Look below for the line containing "The image size is (842, 491)."; from there, print each line exactly up to and including the line containing "Task: Select the", and stop.
*** Opening Data extract ***
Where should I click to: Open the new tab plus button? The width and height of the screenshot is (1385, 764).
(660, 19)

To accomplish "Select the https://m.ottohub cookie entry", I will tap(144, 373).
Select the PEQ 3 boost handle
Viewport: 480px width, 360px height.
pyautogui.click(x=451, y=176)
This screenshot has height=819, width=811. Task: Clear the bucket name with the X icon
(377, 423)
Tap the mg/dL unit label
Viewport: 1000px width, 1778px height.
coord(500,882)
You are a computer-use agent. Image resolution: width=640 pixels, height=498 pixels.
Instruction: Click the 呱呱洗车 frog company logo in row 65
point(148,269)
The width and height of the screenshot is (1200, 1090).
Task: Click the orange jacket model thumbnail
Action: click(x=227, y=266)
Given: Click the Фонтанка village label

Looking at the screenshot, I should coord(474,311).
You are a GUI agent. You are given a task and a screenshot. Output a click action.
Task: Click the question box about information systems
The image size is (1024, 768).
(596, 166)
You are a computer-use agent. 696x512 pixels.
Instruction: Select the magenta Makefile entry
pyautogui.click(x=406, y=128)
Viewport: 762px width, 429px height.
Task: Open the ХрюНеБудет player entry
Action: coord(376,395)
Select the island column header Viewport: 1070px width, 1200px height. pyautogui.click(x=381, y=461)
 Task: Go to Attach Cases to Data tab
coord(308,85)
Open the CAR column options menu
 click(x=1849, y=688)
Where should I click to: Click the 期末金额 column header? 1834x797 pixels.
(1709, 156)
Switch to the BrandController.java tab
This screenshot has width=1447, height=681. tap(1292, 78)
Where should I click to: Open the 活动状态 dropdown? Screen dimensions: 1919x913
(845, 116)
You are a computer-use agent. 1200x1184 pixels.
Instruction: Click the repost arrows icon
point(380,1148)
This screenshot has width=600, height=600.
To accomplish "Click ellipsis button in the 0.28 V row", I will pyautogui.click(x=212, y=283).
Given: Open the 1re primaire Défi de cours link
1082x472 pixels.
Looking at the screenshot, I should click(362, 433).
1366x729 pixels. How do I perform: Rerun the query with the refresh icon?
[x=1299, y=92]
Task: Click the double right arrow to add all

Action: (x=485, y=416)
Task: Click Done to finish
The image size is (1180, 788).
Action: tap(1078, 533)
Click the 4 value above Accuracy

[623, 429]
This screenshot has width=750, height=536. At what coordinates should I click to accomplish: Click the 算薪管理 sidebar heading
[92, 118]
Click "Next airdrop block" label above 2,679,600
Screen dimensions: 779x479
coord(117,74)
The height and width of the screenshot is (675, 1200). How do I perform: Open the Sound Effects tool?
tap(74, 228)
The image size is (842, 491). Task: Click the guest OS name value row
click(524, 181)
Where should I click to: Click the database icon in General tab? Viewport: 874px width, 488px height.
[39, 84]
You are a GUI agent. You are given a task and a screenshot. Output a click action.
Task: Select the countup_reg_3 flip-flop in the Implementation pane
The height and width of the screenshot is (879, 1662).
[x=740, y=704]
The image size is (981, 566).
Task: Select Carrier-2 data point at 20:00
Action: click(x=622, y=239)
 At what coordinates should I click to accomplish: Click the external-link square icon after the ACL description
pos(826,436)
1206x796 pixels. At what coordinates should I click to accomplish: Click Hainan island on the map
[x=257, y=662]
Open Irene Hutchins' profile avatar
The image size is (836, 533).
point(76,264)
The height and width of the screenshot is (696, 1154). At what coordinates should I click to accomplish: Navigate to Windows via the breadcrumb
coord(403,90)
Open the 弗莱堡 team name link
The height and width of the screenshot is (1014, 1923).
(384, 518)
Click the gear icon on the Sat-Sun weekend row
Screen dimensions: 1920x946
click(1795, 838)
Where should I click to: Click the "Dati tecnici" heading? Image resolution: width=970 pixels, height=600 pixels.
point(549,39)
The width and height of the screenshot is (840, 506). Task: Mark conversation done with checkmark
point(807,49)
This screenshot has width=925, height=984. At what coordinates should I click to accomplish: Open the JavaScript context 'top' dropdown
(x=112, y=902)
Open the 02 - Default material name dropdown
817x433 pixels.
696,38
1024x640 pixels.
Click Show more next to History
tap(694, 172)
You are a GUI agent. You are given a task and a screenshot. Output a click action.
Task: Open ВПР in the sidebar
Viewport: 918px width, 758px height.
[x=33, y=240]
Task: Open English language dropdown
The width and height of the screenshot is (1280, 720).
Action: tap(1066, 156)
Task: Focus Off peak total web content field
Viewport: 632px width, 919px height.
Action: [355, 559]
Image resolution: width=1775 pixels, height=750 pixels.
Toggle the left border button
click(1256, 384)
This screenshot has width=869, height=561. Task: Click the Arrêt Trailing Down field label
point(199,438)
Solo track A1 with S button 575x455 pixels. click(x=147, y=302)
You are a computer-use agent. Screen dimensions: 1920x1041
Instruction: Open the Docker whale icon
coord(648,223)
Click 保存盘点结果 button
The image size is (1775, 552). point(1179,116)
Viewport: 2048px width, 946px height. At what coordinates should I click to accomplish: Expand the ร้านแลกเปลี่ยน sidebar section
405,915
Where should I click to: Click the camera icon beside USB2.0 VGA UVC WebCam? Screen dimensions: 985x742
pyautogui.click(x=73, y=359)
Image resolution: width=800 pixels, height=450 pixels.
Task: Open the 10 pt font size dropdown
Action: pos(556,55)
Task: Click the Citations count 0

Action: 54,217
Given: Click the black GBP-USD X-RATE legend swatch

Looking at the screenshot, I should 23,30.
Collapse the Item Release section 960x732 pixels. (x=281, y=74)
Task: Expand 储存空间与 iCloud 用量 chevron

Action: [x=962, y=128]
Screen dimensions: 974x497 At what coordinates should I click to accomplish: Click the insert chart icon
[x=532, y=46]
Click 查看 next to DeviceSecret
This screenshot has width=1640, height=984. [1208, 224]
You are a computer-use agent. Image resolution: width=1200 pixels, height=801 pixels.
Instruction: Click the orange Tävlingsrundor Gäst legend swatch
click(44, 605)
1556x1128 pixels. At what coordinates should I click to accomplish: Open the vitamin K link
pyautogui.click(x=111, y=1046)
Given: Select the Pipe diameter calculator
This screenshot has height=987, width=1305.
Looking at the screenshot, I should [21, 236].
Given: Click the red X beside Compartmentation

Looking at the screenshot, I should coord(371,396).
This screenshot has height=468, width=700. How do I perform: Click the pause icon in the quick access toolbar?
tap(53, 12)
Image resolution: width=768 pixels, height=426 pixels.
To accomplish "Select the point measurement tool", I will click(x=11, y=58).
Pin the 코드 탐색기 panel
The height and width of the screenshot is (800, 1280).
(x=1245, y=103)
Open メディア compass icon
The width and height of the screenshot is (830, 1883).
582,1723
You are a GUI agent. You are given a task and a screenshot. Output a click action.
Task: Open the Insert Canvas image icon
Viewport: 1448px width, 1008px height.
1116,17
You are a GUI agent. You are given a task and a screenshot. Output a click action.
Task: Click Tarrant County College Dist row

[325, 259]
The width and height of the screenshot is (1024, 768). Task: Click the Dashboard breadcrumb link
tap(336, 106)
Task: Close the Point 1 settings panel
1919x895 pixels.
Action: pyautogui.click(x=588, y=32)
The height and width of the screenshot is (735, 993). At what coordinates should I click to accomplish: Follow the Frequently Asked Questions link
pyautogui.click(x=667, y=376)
*** Closing Data extract ***
**Task solution**
The image size is (842, 491). Task: Click the guest OS name value row
click(524, 181)
Where should I click to: Click the database icon in General tab? Viewport: 874px width, 488px height.
[39, 84]
You are a GUI agent. You are given a task and a screenshot. Output a click action.
Task: Select the countup_reg_3 flip-flop in the Implementation pane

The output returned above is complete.